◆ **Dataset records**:
┌──

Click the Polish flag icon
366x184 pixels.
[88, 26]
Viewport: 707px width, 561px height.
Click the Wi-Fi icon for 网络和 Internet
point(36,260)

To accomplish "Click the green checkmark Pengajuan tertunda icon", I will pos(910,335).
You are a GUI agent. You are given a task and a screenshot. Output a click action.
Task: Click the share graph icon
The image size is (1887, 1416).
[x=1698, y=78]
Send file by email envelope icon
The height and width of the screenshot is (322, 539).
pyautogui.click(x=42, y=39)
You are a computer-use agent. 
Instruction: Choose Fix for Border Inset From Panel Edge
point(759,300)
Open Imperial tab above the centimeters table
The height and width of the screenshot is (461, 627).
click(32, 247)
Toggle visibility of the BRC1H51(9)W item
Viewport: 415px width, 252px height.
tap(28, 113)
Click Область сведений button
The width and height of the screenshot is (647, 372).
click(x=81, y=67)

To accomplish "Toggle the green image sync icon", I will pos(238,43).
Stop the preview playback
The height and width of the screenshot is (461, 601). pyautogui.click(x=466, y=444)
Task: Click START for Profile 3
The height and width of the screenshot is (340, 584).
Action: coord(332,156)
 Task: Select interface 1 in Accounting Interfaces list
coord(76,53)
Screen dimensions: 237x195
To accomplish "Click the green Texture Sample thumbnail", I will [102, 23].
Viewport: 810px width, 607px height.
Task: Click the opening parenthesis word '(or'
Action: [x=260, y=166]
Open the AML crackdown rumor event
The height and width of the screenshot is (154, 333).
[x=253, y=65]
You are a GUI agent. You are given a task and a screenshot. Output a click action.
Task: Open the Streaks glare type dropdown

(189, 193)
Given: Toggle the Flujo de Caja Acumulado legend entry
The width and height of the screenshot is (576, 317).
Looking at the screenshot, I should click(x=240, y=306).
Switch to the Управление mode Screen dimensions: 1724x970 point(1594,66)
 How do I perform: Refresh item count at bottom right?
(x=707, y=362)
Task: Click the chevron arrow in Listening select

└──

Please locate every line in the items above that contains the word "height", and copy each of those lines.

Viewport: 707px width, 561px height.
The height and width of the screenshot is (322, 539).
The height and width of the screenshot is (461, 627).
Viewport: 415px width, 252px height.
The width and height of the screenshot is (647, 372).
The height and width of the screenshot is (461, 601). pyautogui.click(x=466, y=444)
The height and width of the screenshot is (340, 584).
Viewport: 810px width, 607px height.
The height and width of the screenshot is (154, 333).
The width and height of the screenshot is (576, 317).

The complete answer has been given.